Briony Thorburn appeared at the edge of the courtyard. She was still wearing the skin-tight dress she’d had on the night before, but it was absolutely filthy, beads and fabric crusted with grime. A handful of spellrings glimmered on her fingers.
“You…” Elionor gasped at Briony as the Trancewalker began to wear off. “You stole your spellrings back.… Shit, my spell—”
“Stand back!” Briony snapped, raising her hands in the air.
Gavin had expected to face one champion, not four. He raised his shaking hands, panic surging through him, but he knew he couldn’t cast anything else. If his enchantments refilled themselves again, he’d pass out. And if he tried to take them off, he’d be defenseless.
He needed to run. Now.
Gavin dove through the doorway a moment before a fresh burst of cursefire rained down on the spot where he’d been standing. A curse struck his shoulder, then his back, as he bolted from the Monastery.
His journey back to the Castle was fueled by nothing but pure will. His new cursemarks burned with every step, and the pain in his arm was so excruciating that he had to fight to stay conscious.
All that kept him going was one simple thought.
This new power Reid had given him wasn’t what he’d expected. It was stronger, yes, but it was warped and broken. He needed to learn how to manage it in a fight. And if he did figure out how to claw his way to victory, he would make the cursemaker pay.
ALISTAIR LOWE
The spellmakers of Ilvernath denied interviews or requests from my publisher to comment for this book. Considering how the champions must rely on them for their survival, imagine what it takes to dub one a “favorite.” Imagine what it takes to turn a desperate child away.
A Tradition of Tragedy
Alistair hunched over his spellboard, all too aware of Isobel hovering beside him. He flipped through the pages of one of her mother’s grimoires to a water purifying spell. It had been a week since the tournament began and, according to the Cave’s pillar, no one had died. Alistair imagined that the other champions had also kept to the safety of their Landmarks, waiting for someone else to make a move.
And Alistair would have to make a move soon. The pair had depleted almost all of Isobel’s basic nourishment spells, and both were tired of subsisting on her meal replacement bars and Alistair’s instant noodles. The Cave, though aesthetic perfection, did admittedly lack the supplies of some of the other Landmarks.
“You need more spearmint leaves,” Isobel instructed him, nodding at the pile of dried herbs on one point of the spellboard’s septogram.
“I know what I’m doing.” Alistair didn’t care that Isobel was a trained spellmaker—he knew how to craft a class two Purify spell without her step-by-step guidance.
“I’m just showing you how to make it more effective.”
Then she reached forward and grabbed the sealed vial of leaves, but it tipped in her hands, and a flurry of mint dusted over him. He coughed and spit several bits out of his mouth.
“Sorry,” she said quickly. She reached down and brushed them off his sweater. Her hands found their way up as well, cleaning off his forehead and cheeks.

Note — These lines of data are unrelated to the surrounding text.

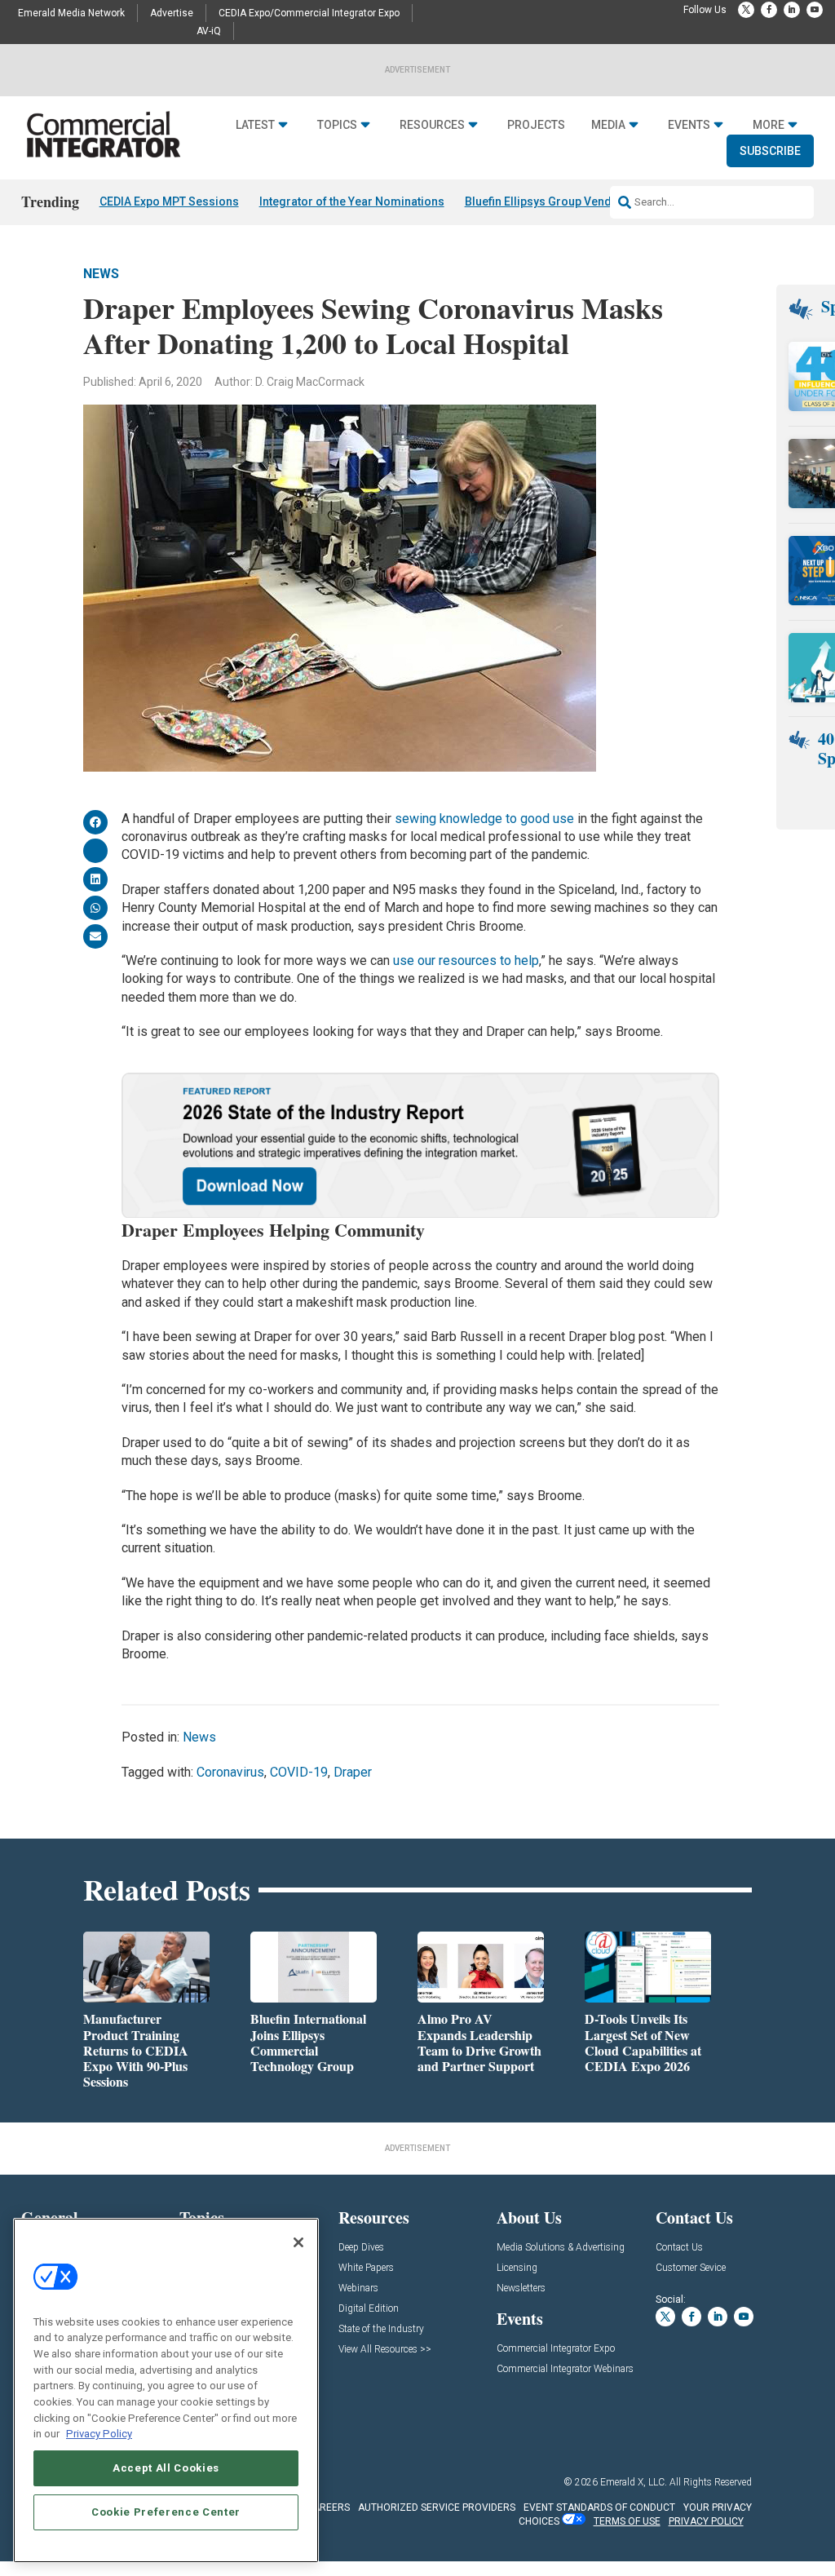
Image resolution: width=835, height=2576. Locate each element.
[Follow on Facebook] (769, 10)
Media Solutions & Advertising (561, 2247)
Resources (432, 125)
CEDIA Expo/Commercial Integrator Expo (309, 13)
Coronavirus (230, 1772)
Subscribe (770, 150)
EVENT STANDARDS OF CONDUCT (599, 2507)
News (101, 273)
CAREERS (328, 2507)
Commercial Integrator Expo (556, 2349)
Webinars (358, 2288)
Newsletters (521, 2288)
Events (689, 125)
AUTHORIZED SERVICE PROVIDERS (436, 2507)
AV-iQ (209, 31)
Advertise (171, 13)
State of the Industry (381, 2329)
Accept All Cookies (166, 2468)
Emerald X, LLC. (633, 2482)
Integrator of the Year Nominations (351, 201)
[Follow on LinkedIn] (792, 10)
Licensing (517, 2268)
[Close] (298, 2242)
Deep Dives (361, 2247)
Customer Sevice (691, 2268)
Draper (353, 1772)
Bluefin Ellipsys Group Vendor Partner (565, 201)
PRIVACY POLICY (706, 2521)
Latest (255, 125)
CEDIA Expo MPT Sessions (169, 201)
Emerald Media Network (71, 13)
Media (608, 125)
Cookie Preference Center (166, 2512)
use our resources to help (466, 960)
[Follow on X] (746, 10)
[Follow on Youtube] (814, 10)
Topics (337, 125)
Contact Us (679, 2247)
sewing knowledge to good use (484, 818)
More (768, 125)
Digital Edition (368, 2309)
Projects (536, 125)
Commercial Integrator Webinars (565, 2369)
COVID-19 (299, 1772)
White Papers (366, 2268)
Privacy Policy (99, 2434)
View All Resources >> (384, 2349)
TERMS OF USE (627, 2521)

Alistair flushed at her touch. It was hard not to, the way her thumb lingered at the edge of his lips. And it was not the first time she’d touched him. At every opportunity, their hands or knees managed to graze. She’d wiped fallen eyelashes from his face for him to make a wish. Each night in bed, the distance between them seemed to grow smaller and smaller.
But as much as Isobel believed otherwise, Alistair was no fool. These endless, trivial instructions to prove her spellmaking expertise. These “accidental” excuses to make her seem anything other than an opponent.